Having been absent from World Cups since 1958, Wales marked their emotional and long-awaited return to football's grandest stage with a 1-1 draw against the United States at the same stadium on Monday.
They seemed overawed by the magnitude of that occasion during a first half in which they were overrun and outplayed by the USA, but were much improved after the half-time introduction of Kieffer Moore.
The Bournemouth striker started this time and, while his presence gave Wales an added dimension in attack, they were still as worryingly porous in midfield, as they had been against the US.
Iran sensed that weakness and pressed their opponents high up the pitch, prompting panic among Wales' midfielders and defenders, particularly on the break.
Despite their vulnerability through the middle, where Page had stuck with the same selection, Wales looked more dangerous when they played with width, and it was Moore who stood to benefit.
Connor Roberts found the 6ft 5in forward with a fine cross from the right in the 13th minute and, although Moore stretched to connect with a volley, it was straight at goalkeeper Hossein Hosseini.
Roberts' next involvement three minutes later was less distinguished, as his cross-field pass was cut out near his own penalty area, allowing Sardar Azmoun to tee up Gholizadeh, who finished into an empty net. There was no flag at first but, after a swift VAR check, the goal was disallowed for offside.
Azmoun headed the next chance over as Wales struggled to get a hold of the game. Fortunately for them, as energetic and well-drilled as Iran were, they did not create much in the way of genuine scoring opportunities.
Despite the clear issues his side faced in the first half, Page made no changes at half-time.

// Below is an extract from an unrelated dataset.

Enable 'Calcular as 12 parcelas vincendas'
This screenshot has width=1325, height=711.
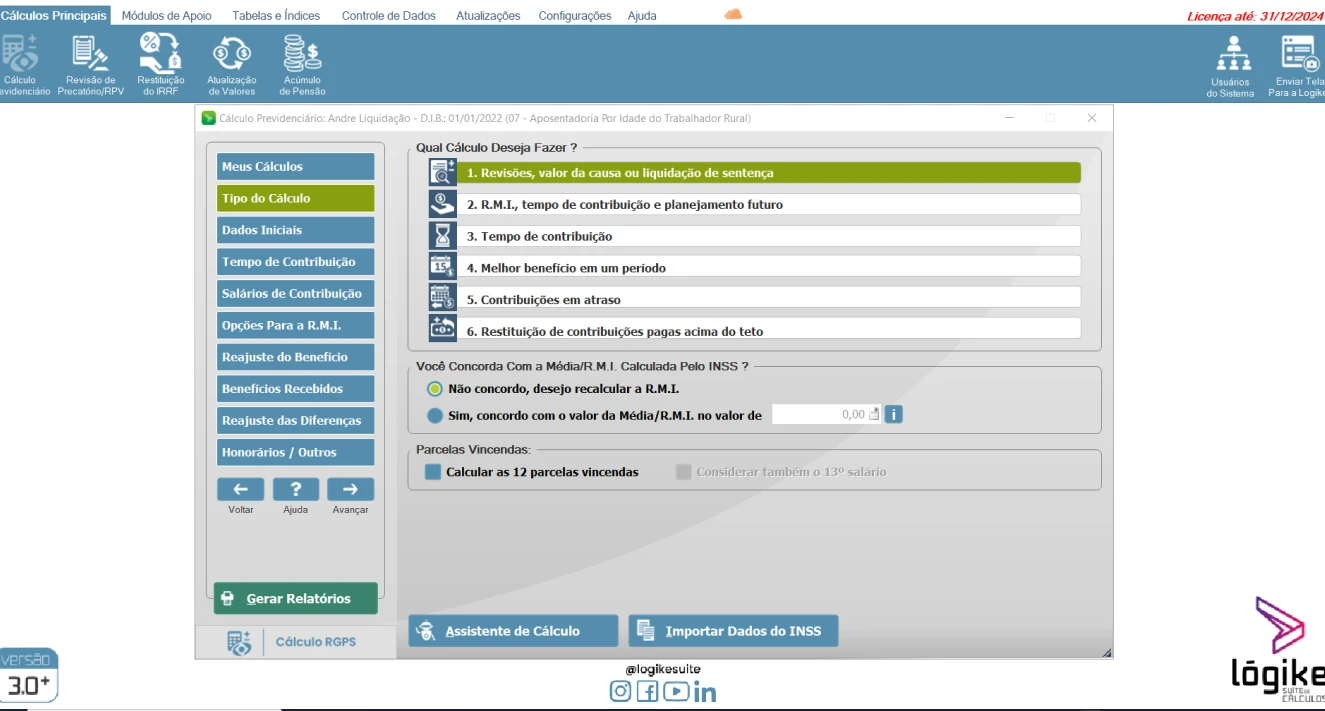[x=433, y=472]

Just as his inability to heed the lessons from the USA game invited Iranian pressure in the first half, Page's inaction on this occasion forced Wales on to the back foot during the second half.

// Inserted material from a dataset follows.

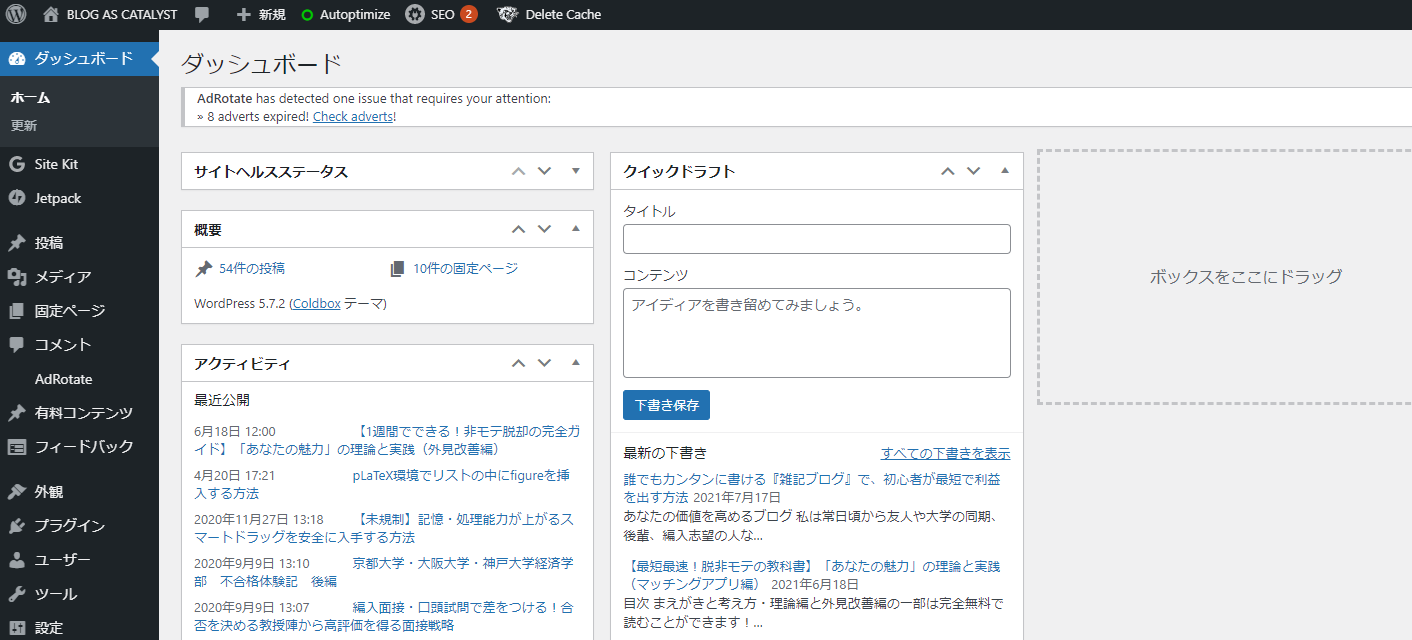Move the Overview panel down with chevron
This screenshot has width=1412, height=640.
[x=544, y=229]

They were extremely fortunate not to fall behind five minutes after the restart when Iran hit the post twice in the space of a few seconds.

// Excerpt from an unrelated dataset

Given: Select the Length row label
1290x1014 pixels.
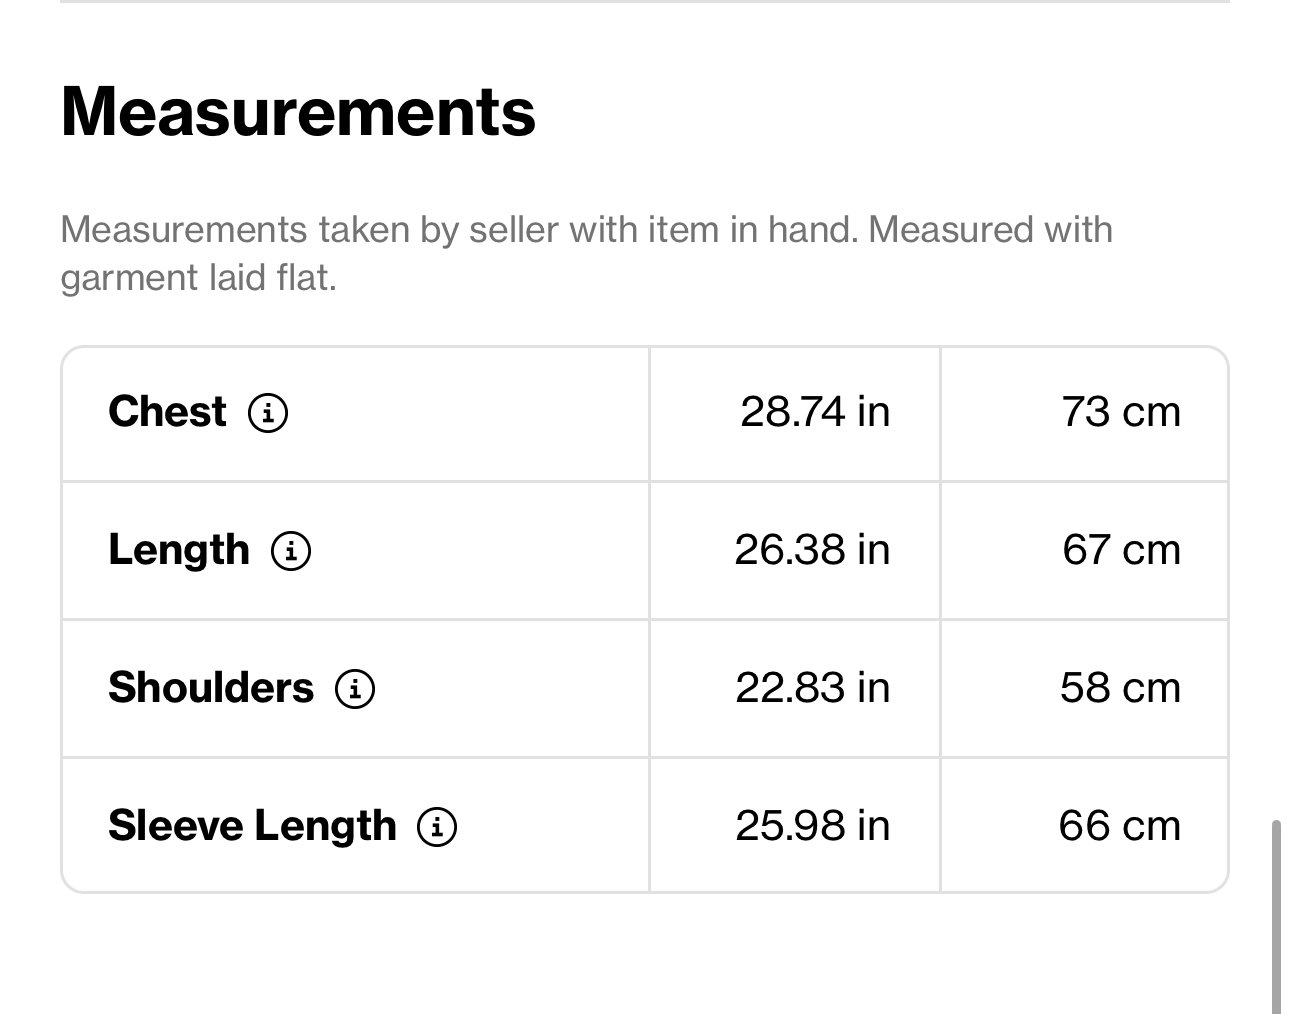Looking at the screenshot, I should coord(179,550).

First, Azmoun struck a right-footed effort which cannoned off the woodwork and fell to Gholizadeh, whose curling left-footed shot hit the other post. Azmoun was the first to react, but his rebound was smothered by Hennessey.
Wales were a mess at this point, their defence harassed and given next to no protection from the players in front of them.
Those struggles made it impossible to attack with any cohesion, rendering Gareth Bale and Aaron Ramsey almost obsolete.
It was a dispiriting sight for Wales fans to watch these two greats - heroes of the past two European Championships - reduced to peripheral figures on this occasion.
Wales still threw themselves forward in the vague hope of forcing a late winner, but that desperation was their undoing when Hennessey caught Taremi with a high boot.
The day belonged to Iran, who left it late to secure the victory they richly deserved.
Given too much time by Wales' tiring bodies, Cheshmi unleasehd a superb strike from 20 yards which whistled into the bottom corner to prompt wild celebrations. It was the World Cup's 42nd goal, but the first from outside the box.
Then with Wales even more exposed, it was left to Rezaeian to apply a delicate finishing touch as Iran surged to victory, knowing another against the USA will secure their passage to the second round for the first time.